TikTok and privacy: What's the issue?
TikTok Chief Executive Shou Zi Chew testifies before a House Energy and Commerce Committee hearing entitled "TikTok: How Congress can Safeguard American Data Privacy and Protect Children from Online Harms," as lawmakers scrutinize the Chinese-owned video-sharing app, on Capitol Hill in Washington, U.S., March 23, 2023. REUTERS/Evelyn Hockstein
What’s the context?
TikTok's collection of user data is raising privacy and national security concerns across the world
- TikTok data practices raise national security concerns
- App collects user data, including demographic and device information
- TikTok taking steps to address security issues
From state bans to hefty fines for data misuse, video sharing app TikTok is at the center of a privacy storm over alleged intelligence gathering by China.
Lawmakers fear the popular app could pose a national security threat due to the amount of data it collects - something the company has continuously denied.
Here's what you need to know about TikTok and privacy concerns:
What data does TikTok collect about users?
When setting up an account, users are asked to provide their age, email and phone number. TikTok can also collect bank details, and users' social media and phone contacts.
The app automatically collects information such as a device's IP address, phone model, carrier settings, and specific keystroke patterns or rhythms.
It can also gather approximate location, and analyse objects in videos, should users give permission or use features like filters.
This includes "identifying the objects and scenery that appear, the existence and location within an image of face and body features and attributes, the nature of the audio, and the text of the words spoken".
TikTok says it uses this data to provide services to users - including recommending videos to them.
What are the biggest privacy concerns about TikTok?
TikTok associates the videos that users watch with a specific ID, which can be weaponised against minorities and other vulnerable people, rights groups warn.
Videos categorised as LGBTQ+-related were reportedly catalogued internally and linked to affiliated users, according to the Wall Street Journal - posing a potential threat to users in countries where LGBTQ+ people face violence and harassment.

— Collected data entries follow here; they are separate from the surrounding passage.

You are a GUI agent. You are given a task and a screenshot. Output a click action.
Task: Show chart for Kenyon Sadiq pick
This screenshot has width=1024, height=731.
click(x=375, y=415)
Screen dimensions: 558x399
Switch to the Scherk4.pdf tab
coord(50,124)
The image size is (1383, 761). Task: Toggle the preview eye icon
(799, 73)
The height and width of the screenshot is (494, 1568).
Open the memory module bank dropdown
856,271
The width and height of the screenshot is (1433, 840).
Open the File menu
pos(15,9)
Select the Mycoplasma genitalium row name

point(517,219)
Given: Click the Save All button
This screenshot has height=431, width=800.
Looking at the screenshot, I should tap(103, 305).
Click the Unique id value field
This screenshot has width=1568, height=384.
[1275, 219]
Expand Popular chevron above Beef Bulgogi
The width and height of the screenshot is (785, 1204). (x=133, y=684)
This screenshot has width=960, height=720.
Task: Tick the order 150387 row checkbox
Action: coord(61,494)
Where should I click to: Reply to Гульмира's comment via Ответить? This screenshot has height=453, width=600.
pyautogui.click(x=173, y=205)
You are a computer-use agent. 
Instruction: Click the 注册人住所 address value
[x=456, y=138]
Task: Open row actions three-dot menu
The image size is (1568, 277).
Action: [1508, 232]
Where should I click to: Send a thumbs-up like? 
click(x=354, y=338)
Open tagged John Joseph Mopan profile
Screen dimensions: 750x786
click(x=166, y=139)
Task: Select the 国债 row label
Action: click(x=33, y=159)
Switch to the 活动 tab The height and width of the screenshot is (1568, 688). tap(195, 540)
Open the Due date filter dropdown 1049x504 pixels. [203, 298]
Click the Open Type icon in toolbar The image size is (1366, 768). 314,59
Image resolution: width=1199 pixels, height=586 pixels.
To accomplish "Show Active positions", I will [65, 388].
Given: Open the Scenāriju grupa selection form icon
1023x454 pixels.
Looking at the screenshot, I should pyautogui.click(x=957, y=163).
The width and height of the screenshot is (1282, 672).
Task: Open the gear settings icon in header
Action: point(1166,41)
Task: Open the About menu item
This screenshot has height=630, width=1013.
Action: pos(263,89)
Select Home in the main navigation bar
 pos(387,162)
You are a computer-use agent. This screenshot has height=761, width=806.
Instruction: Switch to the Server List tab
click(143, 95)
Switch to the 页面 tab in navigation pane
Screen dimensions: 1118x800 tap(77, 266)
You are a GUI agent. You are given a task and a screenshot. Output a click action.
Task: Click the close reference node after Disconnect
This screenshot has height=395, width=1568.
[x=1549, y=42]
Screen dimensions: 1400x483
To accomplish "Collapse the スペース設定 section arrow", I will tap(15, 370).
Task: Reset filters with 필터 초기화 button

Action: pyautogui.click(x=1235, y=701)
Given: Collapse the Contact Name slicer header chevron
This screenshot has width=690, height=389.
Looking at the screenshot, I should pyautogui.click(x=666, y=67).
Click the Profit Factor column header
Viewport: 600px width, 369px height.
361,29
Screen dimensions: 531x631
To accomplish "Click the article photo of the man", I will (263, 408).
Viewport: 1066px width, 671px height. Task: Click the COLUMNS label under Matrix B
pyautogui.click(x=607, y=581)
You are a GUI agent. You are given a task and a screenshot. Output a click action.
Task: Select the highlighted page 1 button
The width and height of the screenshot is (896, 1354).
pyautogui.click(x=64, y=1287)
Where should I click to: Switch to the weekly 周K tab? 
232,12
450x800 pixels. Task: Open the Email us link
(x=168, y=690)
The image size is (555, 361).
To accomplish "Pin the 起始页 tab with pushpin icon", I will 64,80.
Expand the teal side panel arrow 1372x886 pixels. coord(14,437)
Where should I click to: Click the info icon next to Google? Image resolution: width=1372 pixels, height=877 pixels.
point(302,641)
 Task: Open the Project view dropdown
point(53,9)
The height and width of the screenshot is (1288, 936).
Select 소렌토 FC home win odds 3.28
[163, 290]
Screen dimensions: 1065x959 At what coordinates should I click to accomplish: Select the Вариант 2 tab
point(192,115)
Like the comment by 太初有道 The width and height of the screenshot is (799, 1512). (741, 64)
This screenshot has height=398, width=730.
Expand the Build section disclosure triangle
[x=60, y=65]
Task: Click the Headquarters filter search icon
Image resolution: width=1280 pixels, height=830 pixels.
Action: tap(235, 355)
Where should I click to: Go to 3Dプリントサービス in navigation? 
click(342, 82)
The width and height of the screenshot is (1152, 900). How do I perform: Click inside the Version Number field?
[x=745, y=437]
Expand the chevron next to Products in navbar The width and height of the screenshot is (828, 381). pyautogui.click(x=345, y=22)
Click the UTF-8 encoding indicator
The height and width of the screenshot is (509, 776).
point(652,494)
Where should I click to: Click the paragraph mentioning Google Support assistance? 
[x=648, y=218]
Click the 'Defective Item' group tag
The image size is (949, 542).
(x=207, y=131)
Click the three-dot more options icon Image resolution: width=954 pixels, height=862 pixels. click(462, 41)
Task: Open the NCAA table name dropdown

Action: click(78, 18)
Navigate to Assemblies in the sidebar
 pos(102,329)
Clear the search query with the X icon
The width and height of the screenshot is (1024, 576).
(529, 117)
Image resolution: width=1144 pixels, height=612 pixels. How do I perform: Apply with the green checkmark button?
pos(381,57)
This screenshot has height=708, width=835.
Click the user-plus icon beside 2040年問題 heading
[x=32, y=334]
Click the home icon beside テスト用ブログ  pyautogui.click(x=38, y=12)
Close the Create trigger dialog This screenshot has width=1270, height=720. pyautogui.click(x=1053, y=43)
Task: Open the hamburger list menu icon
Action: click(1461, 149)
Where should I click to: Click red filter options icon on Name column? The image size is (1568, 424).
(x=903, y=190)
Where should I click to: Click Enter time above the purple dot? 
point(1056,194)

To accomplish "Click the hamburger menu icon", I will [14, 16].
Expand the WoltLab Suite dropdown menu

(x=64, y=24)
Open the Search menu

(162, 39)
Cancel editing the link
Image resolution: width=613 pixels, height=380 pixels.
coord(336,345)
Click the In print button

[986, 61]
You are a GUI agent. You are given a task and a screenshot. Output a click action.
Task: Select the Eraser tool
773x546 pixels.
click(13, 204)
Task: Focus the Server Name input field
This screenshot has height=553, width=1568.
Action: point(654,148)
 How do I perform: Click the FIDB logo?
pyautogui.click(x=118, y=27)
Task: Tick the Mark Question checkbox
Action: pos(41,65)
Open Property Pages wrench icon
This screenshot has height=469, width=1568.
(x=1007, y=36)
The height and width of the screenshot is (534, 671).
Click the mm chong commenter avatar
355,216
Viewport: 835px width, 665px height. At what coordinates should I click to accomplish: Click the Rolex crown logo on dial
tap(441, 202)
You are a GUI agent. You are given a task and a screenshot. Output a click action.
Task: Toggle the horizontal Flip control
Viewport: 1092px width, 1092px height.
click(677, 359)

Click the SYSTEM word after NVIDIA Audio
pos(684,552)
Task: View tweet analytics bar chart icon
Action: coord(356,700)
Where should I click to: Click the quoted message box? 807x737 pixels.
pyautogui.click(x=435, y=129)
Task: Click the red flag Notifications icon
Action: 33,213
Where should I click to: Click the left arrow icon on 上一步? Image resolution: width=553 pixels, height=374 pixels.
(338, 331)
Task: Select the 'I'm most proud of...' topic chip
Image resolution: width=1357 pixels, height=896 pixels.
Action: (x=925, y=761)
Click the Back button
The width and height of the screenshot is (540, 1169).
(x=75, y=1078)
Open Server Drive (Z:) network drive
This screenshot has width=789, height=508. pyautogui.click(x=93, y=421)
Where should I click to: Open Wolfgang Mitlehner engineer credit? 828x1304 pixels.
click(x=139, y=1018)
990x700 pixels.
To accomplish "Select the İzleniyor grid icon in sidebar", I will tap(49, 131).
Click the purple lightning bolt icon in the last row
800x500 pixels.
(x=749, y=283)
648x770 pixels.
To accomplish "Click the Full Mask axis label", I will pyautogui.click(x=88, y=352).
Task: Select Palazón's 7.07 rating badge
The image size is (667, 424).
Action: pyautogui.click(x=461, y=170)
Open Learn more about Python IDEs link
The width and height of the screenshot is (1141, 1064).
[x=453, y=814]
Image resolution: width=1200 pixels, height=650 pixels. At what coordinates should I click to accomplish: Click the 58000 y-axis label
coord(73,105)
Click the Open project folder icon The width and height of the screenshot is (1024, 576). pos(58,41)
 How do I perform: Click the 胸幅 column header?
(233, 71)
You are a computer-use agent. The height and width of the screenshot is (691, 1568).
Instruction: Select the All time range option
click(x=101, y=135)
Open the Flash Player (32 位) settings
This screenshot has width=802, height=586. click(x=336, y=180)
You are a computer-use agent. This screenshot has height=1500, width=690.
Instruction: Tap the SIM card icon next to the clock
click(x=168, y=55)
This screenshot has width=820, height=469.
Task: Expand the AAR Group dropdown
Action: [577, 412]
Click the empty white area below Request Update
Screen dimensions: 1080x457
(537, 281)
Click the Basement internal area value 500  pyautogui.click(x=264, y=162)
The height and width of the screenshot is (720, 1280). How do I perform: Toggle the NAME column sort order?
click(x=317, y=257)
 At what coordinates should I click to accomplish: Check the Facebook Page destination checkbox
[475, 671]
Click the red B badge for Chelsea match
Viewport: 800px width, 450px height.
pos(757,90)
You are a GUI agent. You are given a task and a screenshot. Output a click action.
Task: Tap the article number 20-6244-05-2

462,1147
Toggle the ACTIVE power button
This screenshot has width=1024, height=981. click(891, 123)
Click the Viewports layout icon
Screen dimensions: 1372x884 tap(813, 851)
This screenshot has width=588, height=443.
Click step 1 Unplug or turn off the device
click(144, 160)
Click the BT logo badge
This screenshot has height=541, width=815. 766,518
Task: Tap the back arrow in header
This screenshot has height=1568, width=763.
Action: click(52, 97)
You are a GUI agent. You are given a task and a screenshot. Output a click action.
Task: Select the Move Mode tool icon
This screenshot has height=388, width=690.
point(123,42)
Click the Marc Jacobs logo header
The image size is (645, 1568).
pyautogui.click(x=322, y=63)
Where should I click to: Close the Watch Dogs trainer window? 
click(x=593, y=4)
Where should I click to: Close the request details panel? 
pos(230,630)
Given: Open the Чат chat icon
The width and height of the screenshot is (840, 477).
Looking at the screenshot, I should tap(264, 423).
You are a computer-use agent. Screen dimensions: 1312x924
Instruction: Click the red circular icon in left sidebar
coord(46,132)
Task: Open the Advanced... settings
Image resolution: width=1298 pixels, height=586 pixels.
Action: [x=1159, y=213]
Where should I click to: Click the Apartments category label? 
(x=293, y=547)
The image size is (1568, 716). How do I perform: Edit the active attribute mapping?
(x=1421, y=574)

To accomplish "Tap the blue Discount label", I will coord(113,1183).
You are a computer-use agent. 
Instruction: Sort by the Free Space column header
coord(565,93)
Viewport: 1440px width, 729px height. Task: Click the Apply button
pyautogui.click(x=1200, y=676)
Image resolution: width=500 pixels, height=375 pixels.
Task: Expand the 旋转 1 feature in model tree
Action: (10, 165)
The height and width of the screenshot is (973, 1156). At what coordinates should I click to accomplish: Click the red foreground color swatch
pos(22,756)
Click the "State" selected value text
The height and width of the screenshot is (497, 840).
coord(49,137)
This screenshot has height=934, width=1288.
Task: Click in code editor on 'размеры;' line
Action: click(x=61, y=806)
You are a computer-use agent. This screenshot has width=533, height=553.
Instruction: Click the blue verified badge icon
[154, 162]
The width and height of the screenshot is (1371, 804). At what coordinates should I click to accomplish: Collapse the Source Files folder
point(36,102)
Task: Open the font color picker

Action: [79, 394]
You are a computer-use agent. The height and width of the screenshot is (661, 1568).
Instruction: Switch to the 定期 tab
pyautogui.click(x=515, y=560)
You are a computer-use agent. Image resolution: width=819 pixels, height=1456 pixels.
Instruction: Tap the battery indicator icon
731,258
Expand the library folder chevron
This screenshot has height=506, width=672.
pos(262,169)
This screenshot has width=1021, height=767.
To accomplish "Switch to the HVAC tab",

TikTok told the Wall Street Journal the dashboard that employees used to access the data was deleted in the U.S. nearly a year ago, and that the app does not identify information such as sexual orientation or race.
That is not the only concern over how TikTok and its parent company ByteDance, manage users' information.
The app has been banned on governmental devices in Canada, Britain and several EU bodies, as well as for citizens in India and Taiwan.
Last month Britain's data watchdog fined TikTok $15.9 million for breaching data protection law including by using the personal data of children aged under 13 without parental consent.
In February the Canadian federal privacy regulator started an investigation into TikTok over "whether valid and meaningful consent is being obtained for the collection, use and disclosure of personal information".
And a report from Forbes magazine last year found that ByteDance had used the TikTok app to track multiple journalists to discover the source of leaks.
For Estelle Massé, global data protection lead at rights group Access Now, poor privacy and data practices are "not just a TikTok problem".
"TikTok is applying the rock-bottom data protection standards that have been set by U.S. tech giants' data harvesting business model. The entire industry is harming the privacy rights of millions around the globe and it needs to change," she told Context.
How has the company responded to such concerns?
TikTok has repeatedly denied that it has ever shared data with the Chinese government and has said the company would not do so if asked.
The company last week said the new Montana law "infringes on the First Amendment rights of the people of Montana by unlawfully banning TikTok," and that it will "continue working to defend the rights of our users inside and outside of Montana."
TikTok is working on an initiative called "Project Texas", which creates a standalone entity to store American user data in the U.S. on servers operated by U.S. tech company Oracle, to protect it from surveillance.
Not everyone thinks the partnership will address national security concerns.
"I reject the entire premise behind Project Texas", Milton Mueller, a professor of the political economy of information and communication at the Georgia Institute of Technology School of Public Policy, told Context.
"If you want to track data that has espionage value, you have to be a lot more targeted. What specific people, activities, locations are we talking about? Is the data secret, exclusive and sensitive or relatively accessible?"
Electronic Frontier Foundation, an advocacy group, said in March that "banning TikTok from operating here probably would not stop China from acquiring the location data of people here."
"The better approach is to limit how all businesses here collect personal data. This would reduce the supply of data that any adversary might obtain."